Libtayo is a registered trademark of Regeneron.

About IGNYTE
IGNYTE is Replimune’s multi-cohort Phase 1/2 trial of RP1 plus Opdivo. There are 4 tumor specific cohorts currently enrolling in this trial including a 125-patient extension cohort of RP1 combined with Opdivo in anti-PD-1 failed cutaneous melanoma. This cohort was initiated after completing enrollment in a prior Phase 2 cohort in the same trial of approximately 30 patients with melanoma. The additional thirty patient cohorts are studying RP1 in combination with Opdivo in non-melanoma skin cancers which includes both naïve and anti-PD-1 failed CSCC, in microsatellite instability high, or MSI-H/dMMR tumor types and anti-PD-1 failed non-small cell lung cancer, or NSCLC. This trial is being done under a collaboration and supply agreement with Bristol Myer Squibb.
Opdivo is a registered trademark of Bristol-Myers Squibb Company.

About RP1
RP1 is Replimune’s lead Immulytic product candidate and is based on a proprietary new strain of herpes simplex virus engineered to maximize tumor killing potency, the immunogenicity of tumor cell death and the activation of a systemic anti-tumor immune response.

About RP2 & RP3
RP2 and RP3 are derivatives of RP1 that express additional proteins.
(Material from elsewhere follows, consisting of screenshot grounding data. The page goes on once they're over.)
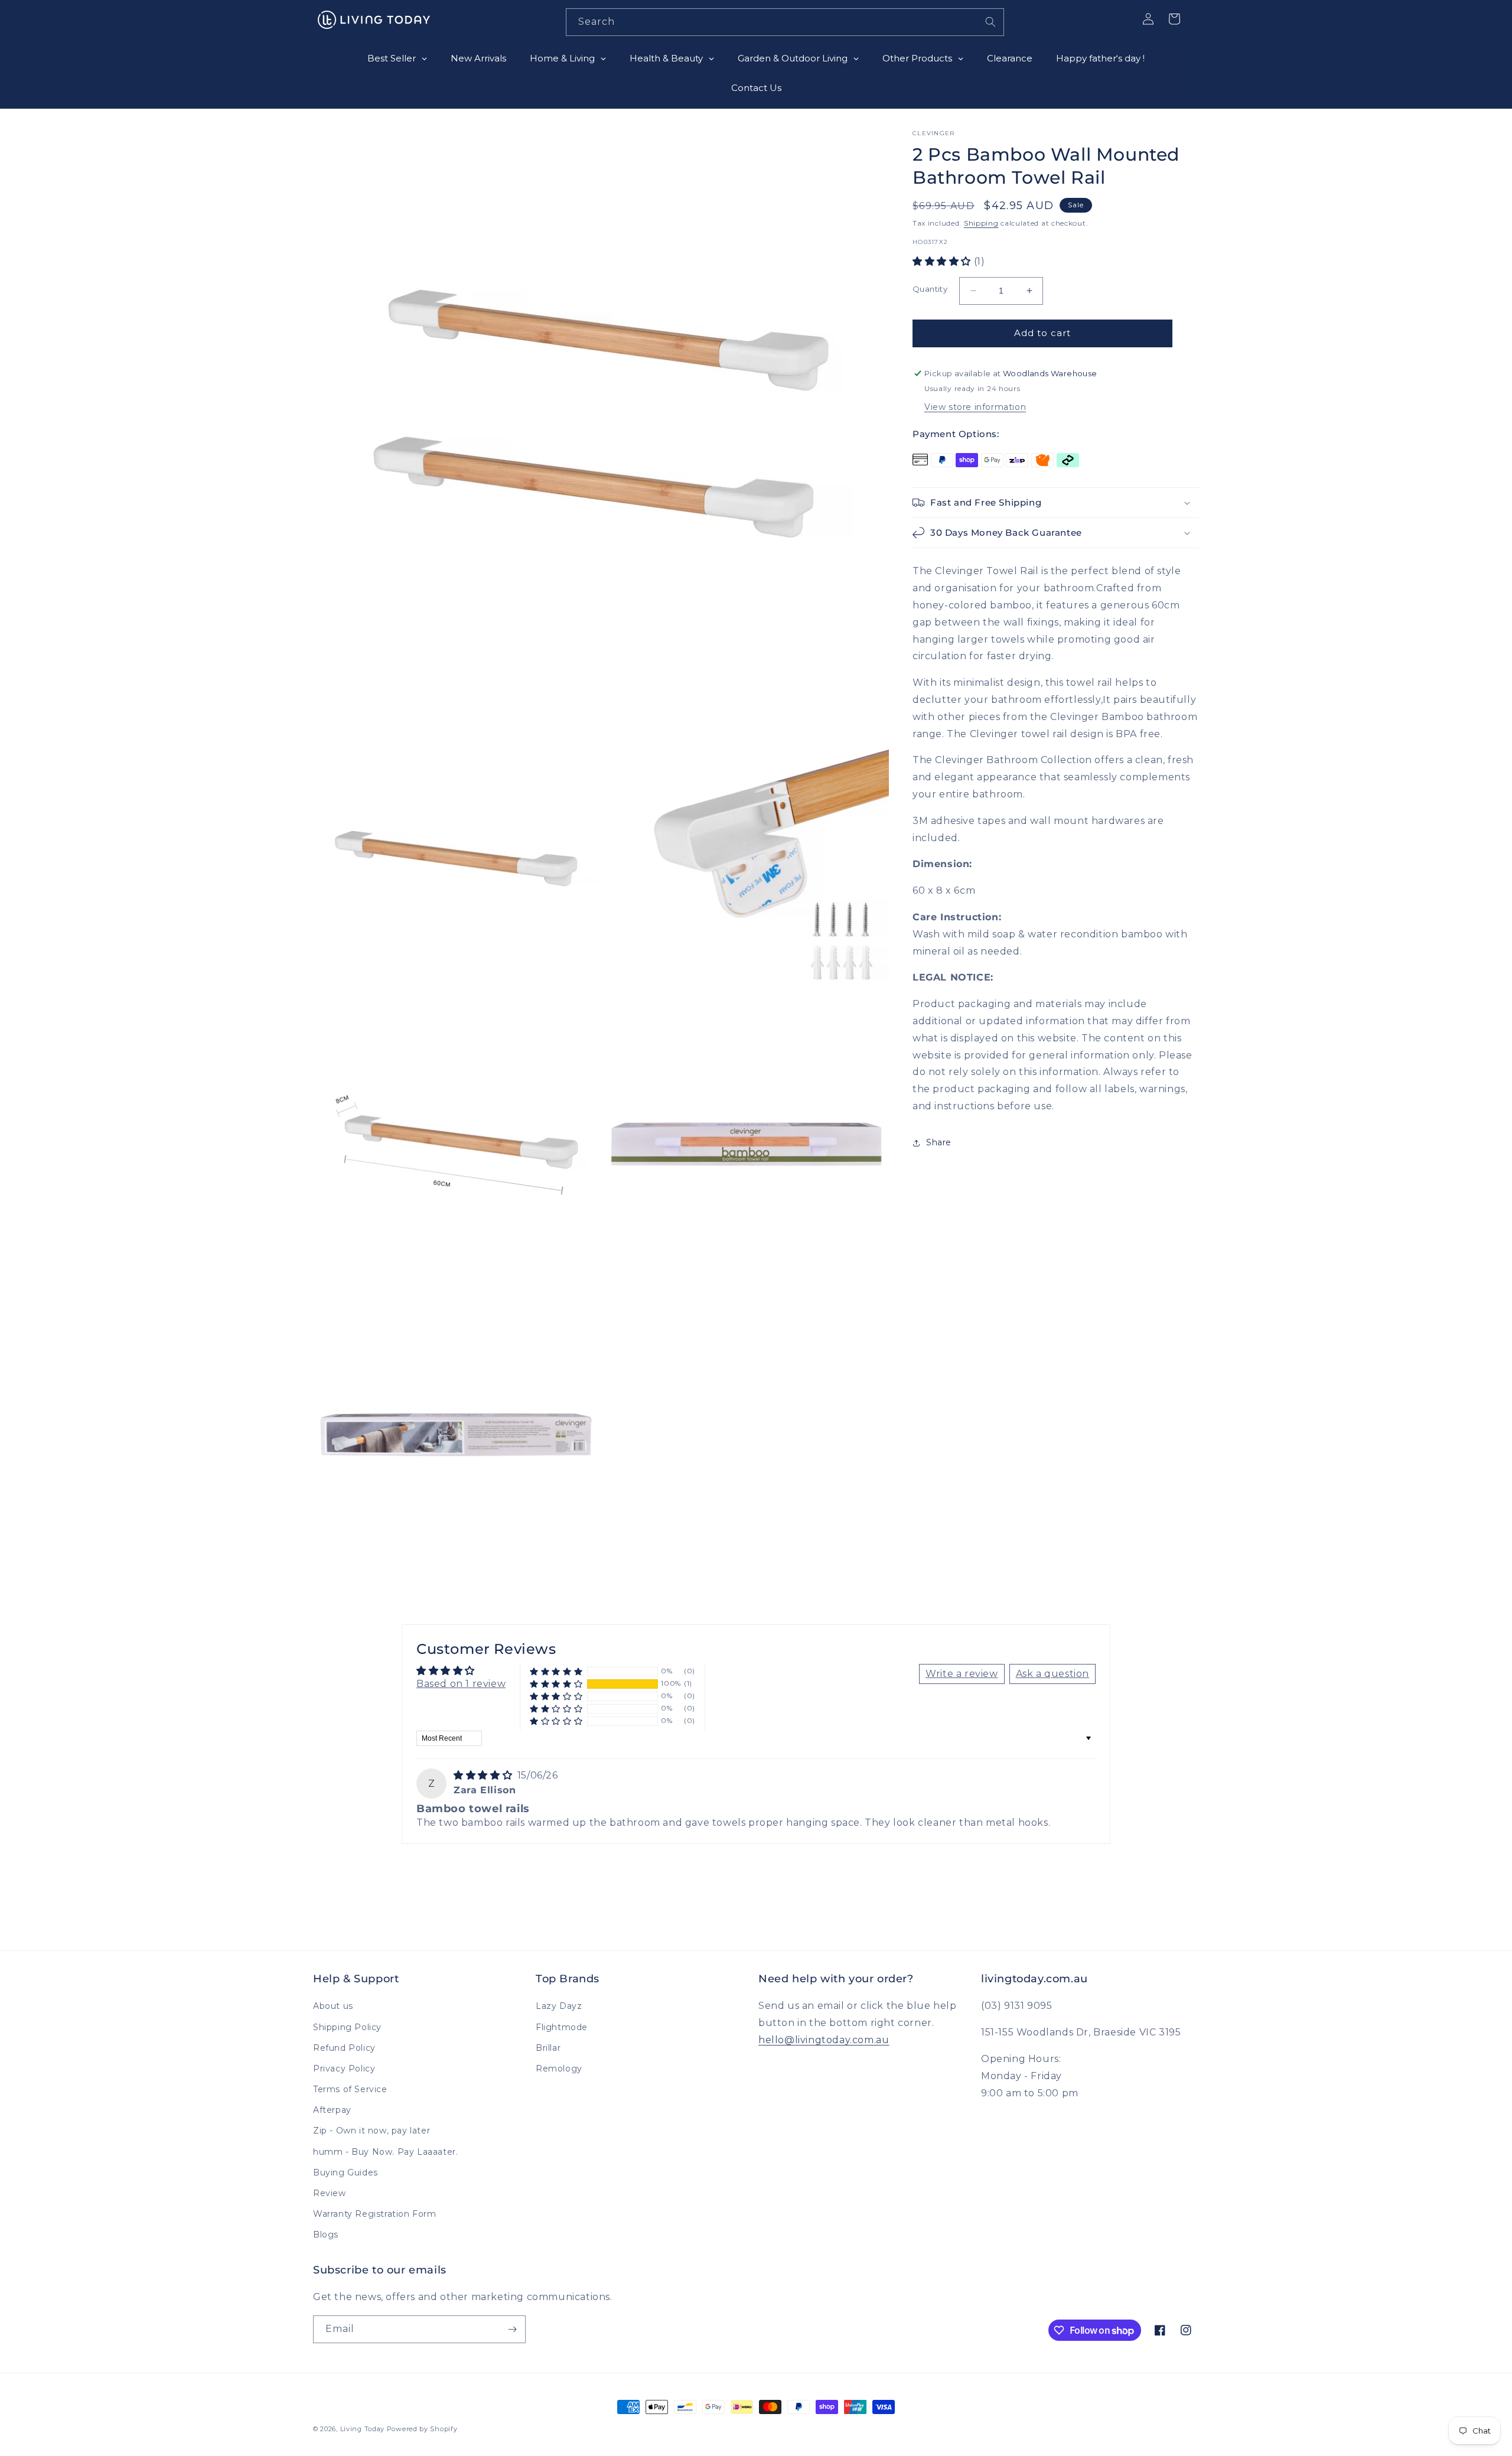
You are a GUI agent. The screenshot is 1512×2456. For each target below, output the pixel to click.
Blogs (325, 2234)
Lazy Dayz (559, 2006)
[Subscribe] (512, 2329)
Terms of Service (350, 2089)
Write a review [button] (962, 1673)
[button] (943, 261)
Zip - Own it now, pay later (371, 2130)
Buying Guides (345, 2172)
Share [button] (938, 1142)
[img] (484, 1775)
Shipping (981, 223)
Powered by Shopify (422, 2429)
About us (333, 2006)
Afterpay (332, 2110)
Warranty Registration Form (374, 2214)
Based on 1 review (461, 1683)
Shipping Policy (347, 2027)
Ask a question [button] (1052, 1673)
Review (329, 2193)
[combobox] (784, 22)
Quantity (930, 289)
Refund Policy (344, 2048)
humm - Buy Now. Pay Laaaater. (385, 2151)
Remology (559, 2068)
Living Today (362, 2429)
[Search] (990, 22)
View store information (975, 407)
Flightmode (562, 2027)
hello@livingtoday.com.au (823, 2039)
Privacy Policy (344, 2068)
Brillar (548, 2048)
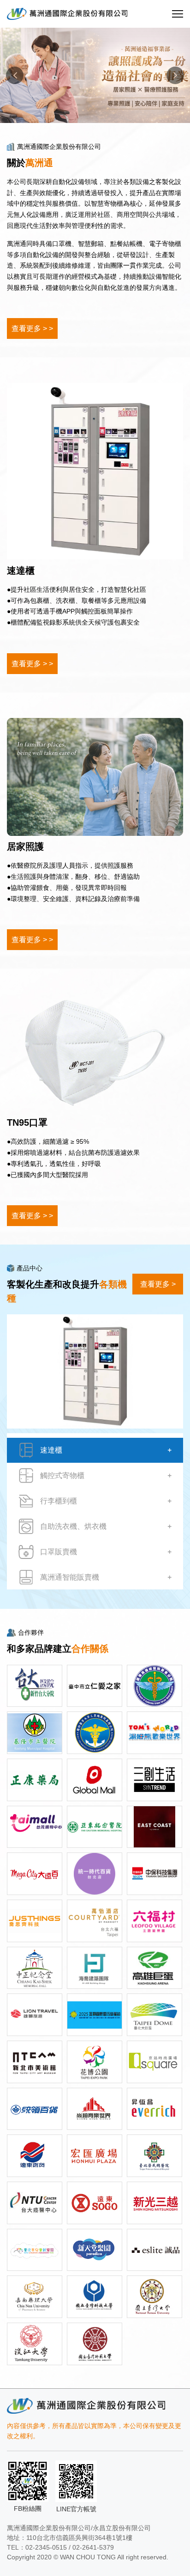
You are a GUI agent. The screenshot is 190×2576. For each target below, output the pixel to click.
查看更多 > (158, 1284)
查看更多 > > (32, 328)
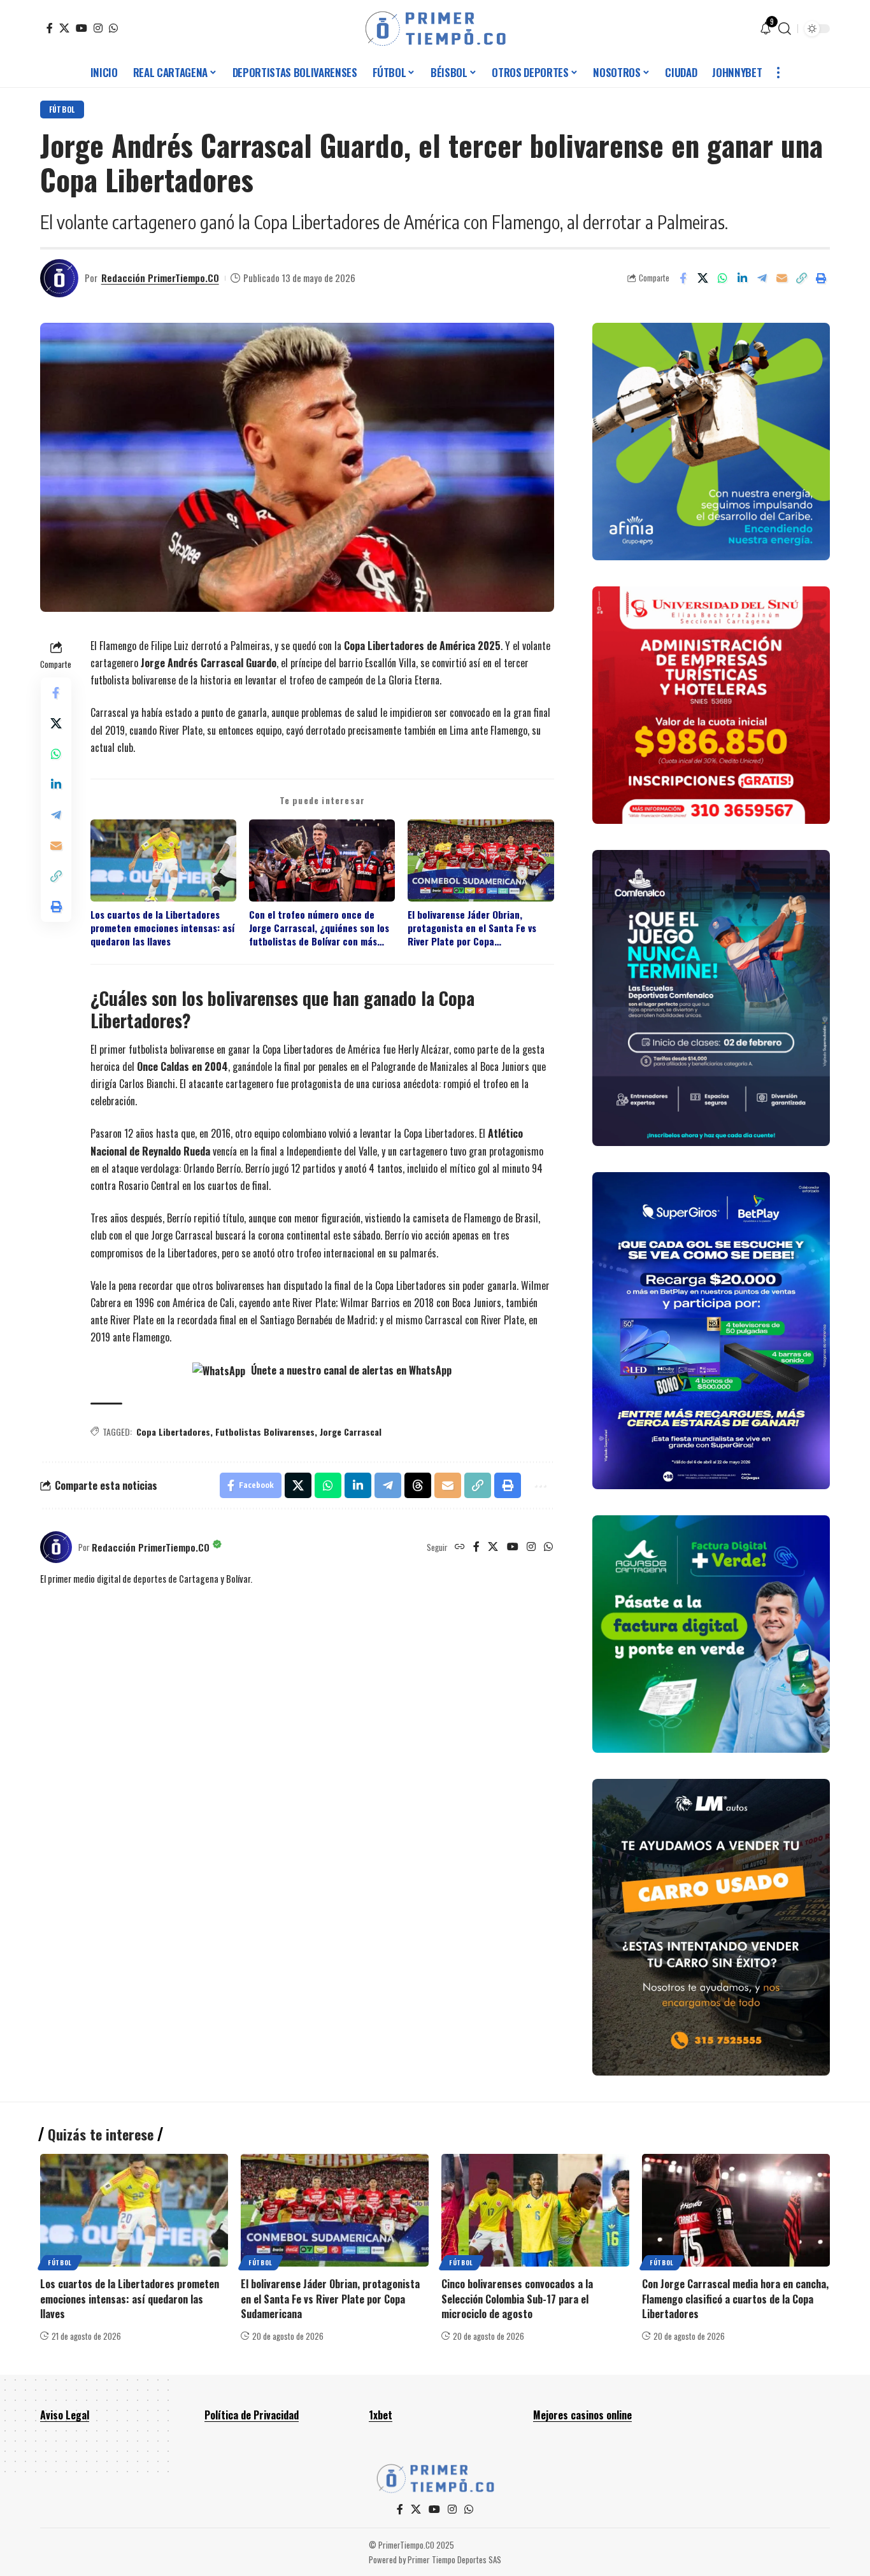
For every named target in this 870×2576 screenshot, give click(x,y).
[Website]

RP2 expresses an anti-CTLA-4 antibody-like molecule and RP3 additionally expresses the immune co-stimulatory pathway activating proteins CD40L and 4-1BBL. RP2 and RP3 are intended to provide targeted and potent delivery to the sites of immune response initiation in the tumor and draining lymph nodes, with the goal of focusing systemic immune-based efficacy on tumors and limiting off-target toxicity.